▸ TASK OBJECTIVE: Copy word for word, please, the lines of the entries below running from the one containing "Open the Endpoint security section" to the one containing "Screen dimensions: 1536x730", both ends included.

---- RECORDS FOR THIS EXERCISE

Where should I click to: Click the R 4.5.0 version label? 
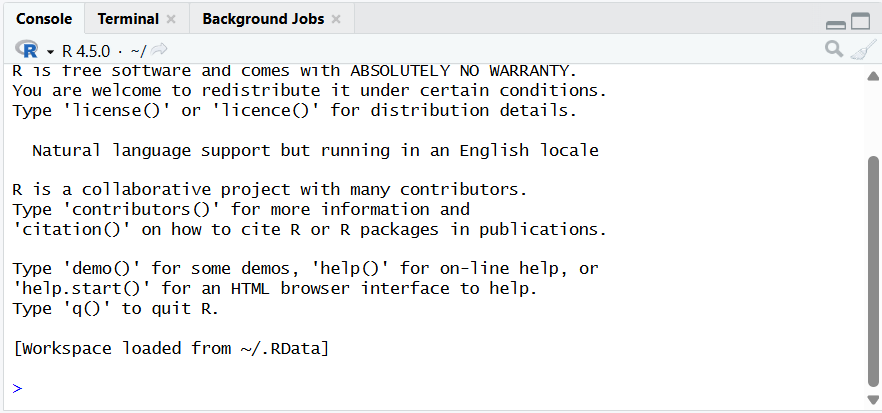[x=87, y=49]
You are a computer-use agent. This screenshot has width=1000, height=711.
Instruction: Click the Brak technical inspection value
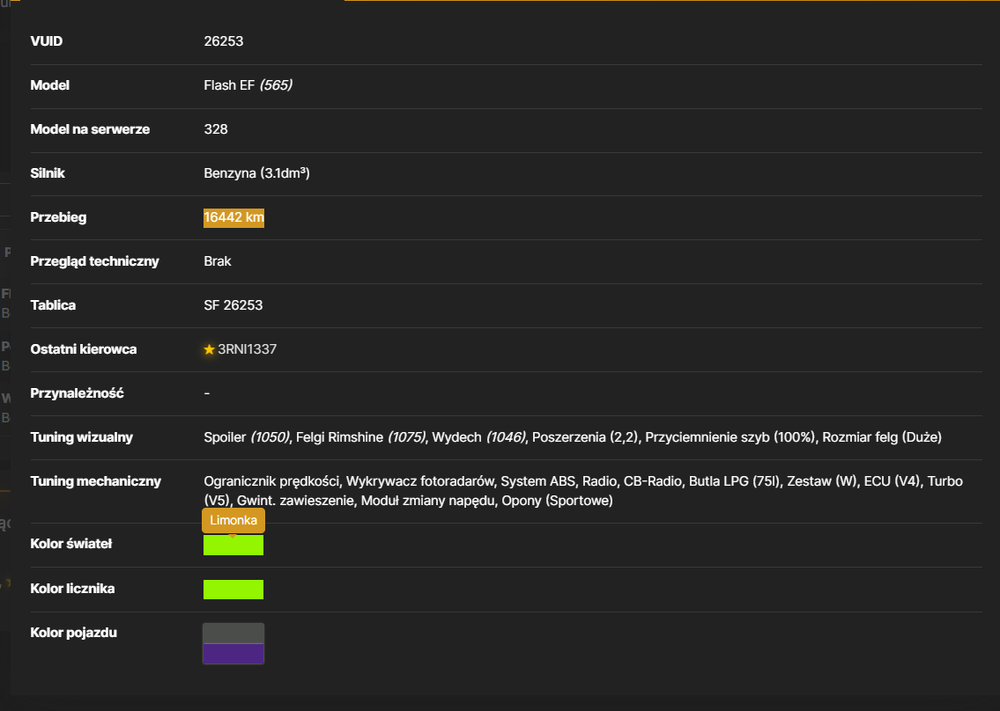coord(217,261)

--------
---- RECORDS FOR THIS EXERCISE

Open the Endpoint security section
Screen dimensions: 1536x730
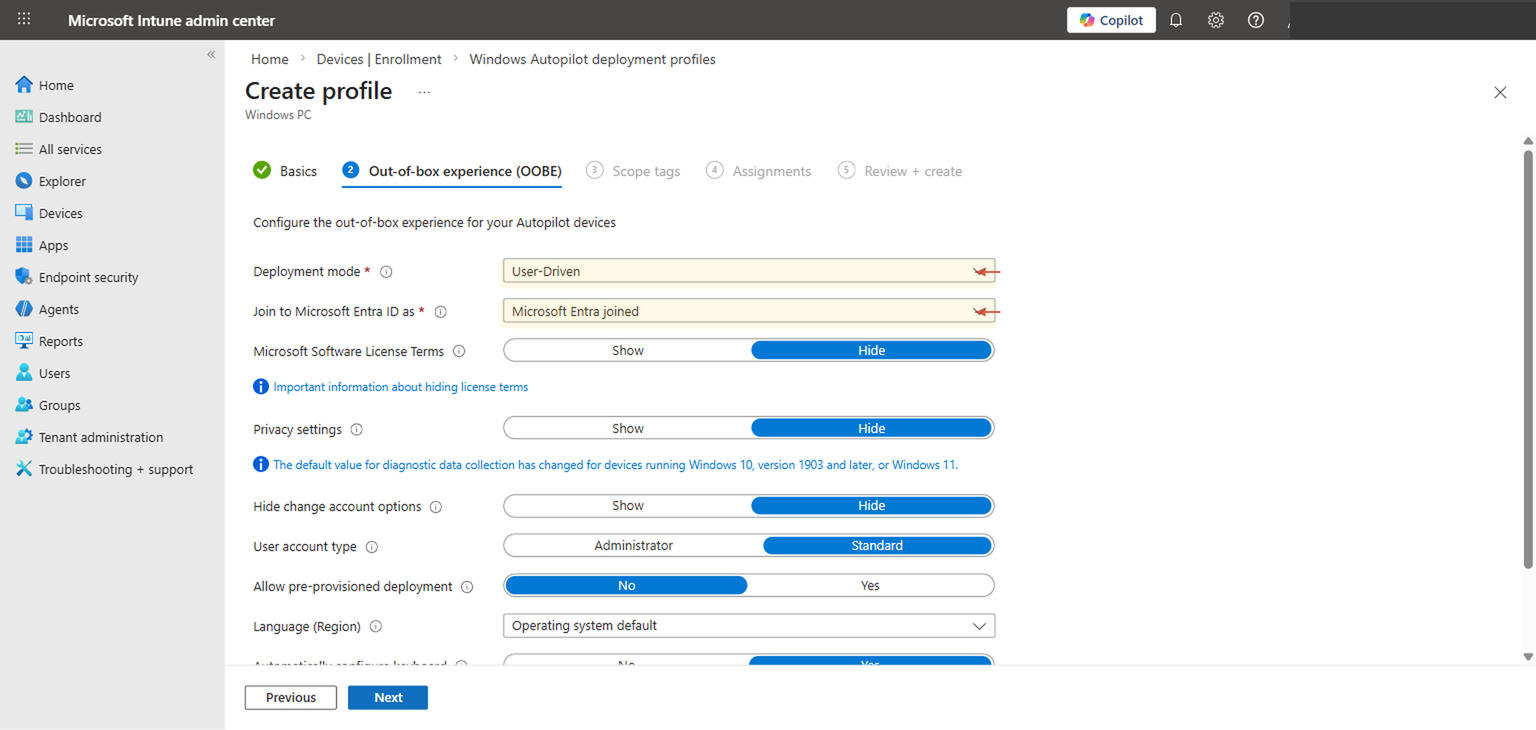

--------

▸ WRITTEN SOLUTION:
Open the Endpoint security section
Screen dimensions: 1536x730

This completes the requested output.